In his fourth season with the Giants, Mark Herzlich had his most productive season, playing in 15 games with eight starts at outside linebacker. He finished the season with 52 tackles, one sack, and two pass defenses. Herzlich was signed as an undrafted rookie free agent after the 2011 NFL Draft. Herzlich was regarded as one of the better collegiate linebackers in the country before missing the 2009 season with bone cancer, which led to him having a titanium rod inserted into his left femur. Herzlich has very good size but is a sup-par athlete for the position. He is a good run defender, but struggles in coverage and is not much of a blitzer.
Spencer Paysinger saw his playing time dramatically decrease in 2014. He played in 15 games with one start, but only had 15 tackles. The year before in 2013, Paysinger started 10 games and finished with 74 tackles. Paysinger was signed as an undrafted rookie free agent after the 2011 NFL Draft. Paysinger is a decent athlete who has gotten bigger and stronger. He doesn’t make many plays.
Terrell Manning was placed on Injured Reserve in December 2014 with an ankle injury after playing in only one game with the Giants in Week 13. He was with the Giants in training camp before being waived on August 30. The Giants re-signed him off of the Bengals’ Practice Squad in late November 2014. Manning was originally drafted by the Green Bay Packers in the 5th round of the 2012 NFL Draft. Manning has spent time with the Packers (2012-13), Chargers (2013), Vikings (2014), Dolphins (2014), Bears (2014), and Bengals (2014). In three seasons, Manning has played in 10 NFL games with no starts.
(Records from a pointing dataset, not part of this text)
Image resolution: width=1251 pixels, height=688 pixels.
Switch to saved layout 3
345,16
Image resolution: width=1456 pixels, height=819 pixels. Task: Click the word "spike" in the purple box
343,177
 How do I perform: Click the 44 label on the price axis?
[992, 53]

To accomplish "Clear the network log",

Manning lacks ideal overall athleticism and size, but he is an instinctive, aggressive, physical player who hits and tackles well.
The Giants signed James Davidson to the Practice Squad in September 2014 and the 53-man roster in December 2014. Davidson was originally signed by the Cincinnati Bengals as a rookie free agent after the 2014 NFL Draft, but waived in August. Davidson was an undersized collegiate defensive end who projects to linebacker at the pro level. Whether he has the overall athleticism and instincts for the position remains to be seen. Obviously, he is a project.
Uani Unga was signed to the Practice Squad in late December 2014. Unga suffered a serious injury to his right knee (ACL, MCL, and meniscus) his last year in college in 2013 and was not drafted. Unga lacks ideal size and overall athleticism but he is a smart, instinctive, physical, and competitive football player who plays the run well.